We invite paper proposals for a conference to shed new light on the history of the book and reading in Korea from the Chosŏn period to the early twentieth century.

Ever since Maurice Courant, a French diplomat-turned-scholar, published his monumental Bibliographie Coréenne in 1894, much ink has been spilled on the study of books in Korea. But where is the field headed now? In current research on the history of the book, especially in English-language scholarship, the Korean experience is more often than not written out or treated as an aberration: How was it that a country that had developed and widely used the technology for movable metal type printing as early as the thirteenth century had to wait until the turn of the nineteenth century to witness the rise of commercial printing of vernacular-language materials? The Eurocentric, print-oriented view tends to overlook the historical validity of various non-print forms of the book, as well as the physical instantiation of literacies and practices of writing and reading that flourished in Korea from the fourteenth to the early twentieth centuries.

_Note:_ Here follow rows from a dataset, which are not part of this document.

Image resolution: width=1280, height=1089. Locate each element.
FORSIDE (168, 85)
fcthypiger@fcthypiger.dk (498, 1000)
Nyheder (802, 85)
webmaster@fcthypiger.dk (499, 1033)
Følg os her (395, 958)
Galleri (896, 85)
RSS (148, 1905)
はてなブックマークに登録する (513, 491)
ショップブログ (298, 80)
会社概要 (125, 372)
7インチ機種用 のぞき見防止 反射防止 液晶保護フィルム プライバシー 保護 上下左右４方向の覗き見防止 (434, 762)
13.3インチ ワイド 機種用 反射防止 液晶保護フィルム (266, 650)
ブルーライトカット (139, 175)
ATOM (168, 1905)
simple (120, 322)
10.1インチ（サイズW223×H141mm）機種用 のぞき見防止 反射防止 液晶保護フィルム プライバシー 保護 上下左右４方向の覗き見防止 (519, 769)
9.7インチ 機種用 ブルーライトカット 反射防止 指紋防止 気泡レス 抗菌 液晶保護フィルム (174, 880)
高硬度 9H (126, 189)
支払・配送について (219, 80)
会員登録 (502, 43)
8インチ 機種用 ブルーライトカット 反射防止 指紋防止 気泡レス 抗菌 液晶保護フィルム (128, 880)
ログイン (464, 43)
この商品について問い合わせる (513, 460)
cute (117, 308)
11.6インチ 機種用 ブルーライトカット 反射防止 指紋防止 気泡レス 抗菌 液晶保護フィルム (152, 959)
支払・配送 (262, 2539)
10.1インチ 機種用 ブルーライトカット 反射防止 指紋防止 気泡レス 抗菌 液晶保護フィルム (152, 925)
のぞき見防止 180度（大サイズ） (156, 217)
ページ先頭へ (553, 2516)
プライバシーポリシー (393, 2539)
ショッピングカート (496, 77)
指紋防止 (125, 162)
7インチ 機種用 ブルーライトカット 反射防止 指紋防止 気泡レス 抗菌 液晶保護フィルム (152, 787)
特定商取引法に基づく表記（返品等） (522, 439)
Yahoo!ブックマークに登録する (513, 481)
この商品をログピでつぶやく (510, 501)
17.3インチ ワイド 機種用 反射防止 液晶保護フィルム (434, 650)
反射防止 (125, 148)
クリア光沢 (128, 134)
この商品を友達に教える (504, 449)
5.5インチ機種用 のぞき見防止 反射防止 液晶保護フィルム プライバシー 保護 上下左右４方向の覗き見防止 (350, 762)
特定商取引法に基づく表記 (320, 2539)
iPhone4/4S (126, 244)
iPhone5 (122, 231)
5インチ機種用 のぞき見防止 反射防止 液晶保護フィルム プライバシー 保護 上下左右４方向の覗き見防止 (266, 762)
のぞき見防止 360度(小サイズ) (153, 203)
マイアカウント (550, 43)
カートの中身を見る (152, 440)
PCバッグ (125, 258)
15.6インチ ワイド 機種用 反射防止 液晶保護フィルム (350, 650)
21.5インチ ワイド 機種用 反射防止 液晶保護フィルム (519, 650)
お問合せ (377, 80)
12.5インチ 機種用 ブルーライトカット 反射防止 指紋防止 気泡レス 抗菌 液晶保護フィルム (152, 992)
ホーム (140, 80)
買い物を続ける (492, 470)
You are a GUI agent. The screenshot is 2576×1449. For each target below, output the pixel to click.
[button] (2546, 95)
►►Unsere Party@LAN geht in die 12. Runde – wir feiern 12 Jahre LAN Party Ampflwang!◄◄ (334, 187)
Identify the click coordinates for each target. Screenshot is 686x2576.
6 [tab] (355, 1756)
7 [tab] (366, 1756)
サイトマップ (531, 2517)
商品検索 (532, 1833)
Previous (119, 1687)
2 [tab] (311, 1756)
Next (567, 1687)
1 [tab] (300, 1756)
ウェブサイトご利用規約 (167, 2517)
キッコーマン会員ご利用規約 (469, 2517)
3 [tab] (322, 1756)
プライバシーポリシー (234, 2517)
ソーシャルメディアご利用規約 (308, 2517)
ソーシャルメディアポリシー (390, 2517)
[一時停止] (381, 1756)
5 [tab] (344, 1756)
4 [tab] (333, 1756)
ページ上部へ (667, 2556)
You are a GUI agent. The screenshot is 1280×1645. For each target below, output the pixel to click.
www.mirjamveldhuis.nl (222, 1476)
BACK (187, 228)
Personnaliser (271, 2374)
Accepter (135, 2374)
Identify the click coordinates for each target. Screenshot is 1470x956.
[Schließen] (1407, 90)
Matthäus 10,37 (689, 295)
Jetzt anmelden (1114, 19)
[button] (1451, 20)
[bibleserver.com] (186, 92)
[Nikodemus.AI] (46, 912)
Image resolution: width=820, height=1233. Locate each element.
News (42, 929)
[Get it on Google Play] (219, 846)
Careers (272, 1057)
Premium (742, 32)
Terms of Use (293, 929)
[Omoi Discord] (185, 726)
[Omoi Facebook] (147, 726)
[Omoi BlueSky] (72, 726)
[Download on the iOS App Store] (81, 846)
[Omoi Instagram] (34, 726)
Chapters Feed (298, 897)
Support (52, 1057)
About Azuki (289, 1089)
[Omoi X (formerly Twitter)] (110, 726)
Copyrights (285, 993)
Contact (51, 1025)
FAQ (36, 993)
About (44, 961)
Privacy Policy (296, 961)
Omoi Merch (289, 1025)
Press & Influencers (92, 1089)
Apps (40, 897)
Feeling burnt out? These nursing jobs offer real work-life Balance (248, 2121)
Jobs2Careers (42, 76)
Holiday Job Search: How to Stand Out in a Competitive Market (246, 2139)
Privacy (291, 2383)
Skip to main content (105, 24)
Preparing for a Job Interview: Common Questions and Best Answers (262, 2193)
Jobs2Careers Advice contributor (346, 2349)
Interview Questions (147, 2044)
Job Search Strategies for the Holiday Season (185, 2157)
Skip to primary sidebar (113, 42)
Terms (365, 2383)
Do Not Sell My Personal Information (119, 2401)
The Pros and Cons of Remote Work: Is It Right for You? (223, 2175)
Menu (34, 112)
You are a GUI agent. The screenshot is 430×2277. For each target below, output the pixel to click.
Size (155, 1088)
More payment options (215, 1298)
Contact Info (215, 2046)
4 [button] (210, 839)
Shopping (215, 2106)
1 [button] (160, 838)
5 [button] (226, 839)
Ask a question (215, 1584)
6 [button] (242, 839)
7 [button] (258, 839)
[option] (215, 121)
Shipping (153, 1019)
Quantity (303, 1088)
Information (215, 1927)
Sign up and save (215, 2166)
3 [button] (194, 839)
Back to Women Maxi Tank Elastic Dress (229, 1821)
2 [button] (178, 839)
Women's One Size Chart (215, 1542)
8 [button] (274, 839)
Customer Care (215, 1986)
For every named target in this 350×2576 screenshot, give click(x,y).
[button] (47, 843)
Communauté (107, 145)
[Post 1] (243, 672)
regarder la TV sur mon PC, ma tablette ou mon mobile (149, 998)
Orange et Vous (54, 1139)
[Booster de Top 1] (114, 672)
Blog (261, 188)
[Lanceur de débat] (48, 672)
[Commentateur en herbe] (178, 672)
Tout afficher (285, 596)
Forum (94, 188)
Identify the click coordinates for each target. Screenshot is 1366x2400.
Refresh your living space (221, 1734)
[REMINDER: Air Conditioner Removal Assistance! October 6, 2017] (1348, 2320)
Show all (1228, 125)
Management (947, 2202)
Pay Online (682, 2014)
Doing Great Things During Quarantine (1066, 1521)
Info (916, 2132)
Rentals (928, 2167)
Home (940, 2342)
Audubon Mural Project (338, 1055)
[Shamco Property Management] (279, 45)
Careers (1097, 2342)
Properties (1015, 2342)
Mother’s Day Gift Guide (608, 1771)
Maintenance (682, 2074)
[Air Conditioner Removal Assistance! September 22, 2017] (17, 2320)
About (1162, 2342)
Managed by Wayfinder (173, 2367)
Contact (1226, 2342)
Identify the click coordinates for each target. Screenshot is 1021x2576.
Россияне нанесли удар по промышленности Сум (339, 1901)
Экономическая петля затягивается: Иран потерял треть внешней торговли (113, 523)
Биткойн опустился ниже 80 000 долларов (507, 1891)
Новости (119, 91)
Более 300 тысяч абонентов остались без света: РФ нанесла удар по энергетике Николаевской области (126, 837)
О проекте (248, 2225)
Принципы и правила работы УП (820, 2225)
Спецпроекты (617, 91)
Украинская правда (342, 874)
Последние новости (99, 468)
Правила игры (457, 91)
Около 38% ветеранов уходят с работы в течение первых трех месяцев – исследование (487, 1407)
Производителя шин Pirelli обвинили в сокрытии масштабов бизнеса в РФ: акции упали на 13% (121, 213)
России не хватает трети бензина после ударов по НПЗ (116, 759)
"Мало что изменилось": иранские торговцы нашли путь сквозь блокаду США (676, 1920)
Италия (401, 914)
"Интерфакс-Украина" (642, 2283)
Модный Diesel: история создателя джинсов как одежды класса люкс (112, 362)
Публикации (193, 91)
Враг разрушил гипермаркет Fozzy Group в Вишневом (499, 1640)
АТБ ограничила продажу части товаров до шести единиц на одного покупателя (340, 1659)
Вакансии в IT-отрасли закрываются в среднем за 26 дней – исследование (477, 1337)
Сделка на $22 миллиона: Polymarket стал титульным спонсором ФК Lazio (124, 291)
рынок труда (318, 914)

We propose that the Korean historical experience is uniquely positioned to generate exciting new conversations about the global history of the book and of reading because it allows us to de-universalize the teleological narrative of evolution from manuscript to movable-type printing shaped by the European experience. We are interested in exploring the following issues. How can we better perceive the material habitat of written words in Korea by considering the entanglements within, co-existence of, and competition among book-making technologies and diverse forms of “bibliographical documents” (Adams and Barker 1993) in the Korean context—including print (xylography and movable type made of metal, wood, and clay), manuscript, and a plethora of primarily non-codex materials now categorized under the term komunsŏ (lit. “old documents”)? How can we better chart the technologies of literacy that Koreans deployed within a socio-textual universe shored up by the privileged status of Literary Sinitic and sinography? How did written (alphabetical) and spoken vernacular Korean, alongside vernacular reading and compositional methods (kugyŏl/t’o and idumun, respectively), complement and co-opt the textual authority of Literary Sinitic and sinography? How can we better examine the ways in which the materiality of the book as a communicative space—book cover, front matter (title page, table of contents, dedications, and so on), mise-en-page, and binding—was shaped, reoriented, and recomposed not simply as physical containers of text but also as expressive media as object, idea, and interface? What reading and interpretive practices did the physical shape of the book dictate and develop? For heuristic purposes, we adopt Amaranth Borsuk’s (2018) proposal of the book as object, content, idea, and interface, and we are also interested in how the book as a communicative space underscores a variety of somatic and affective experiences—visual-ocular, auditory-oral/aural/vocal, haptic, and olfactory.

We invite papers committed to twin projects: critically revisiting existing characterizations of Korea’s book culture while also conducting in-depth bibliographical examinations of original texts that register genres, cultural habits, and institutions. For example, we look forward to receiving proposals that will shed light on questions like the following: What cultural perceptions and attitudes were reflected in books and the wide range of activities pertaining to their production (paper supply, carving, binding, design, illustration, etc.), circulation, collecting, commercialization, transcription, personalization, de- and re-construction, honoring and discrediting, vernacularization, translation, annotation (glossing, marginalia, commentary, illumination, etc.), documentation, note-taking, anthologizing, republication, reprinting, and digitization? What books were involved in the defining events that shaped the materiality of books and changed practices of reading? We accept paper proposals that will venture into terra incognita as well as proposals that aim to rechart well-trodden territory.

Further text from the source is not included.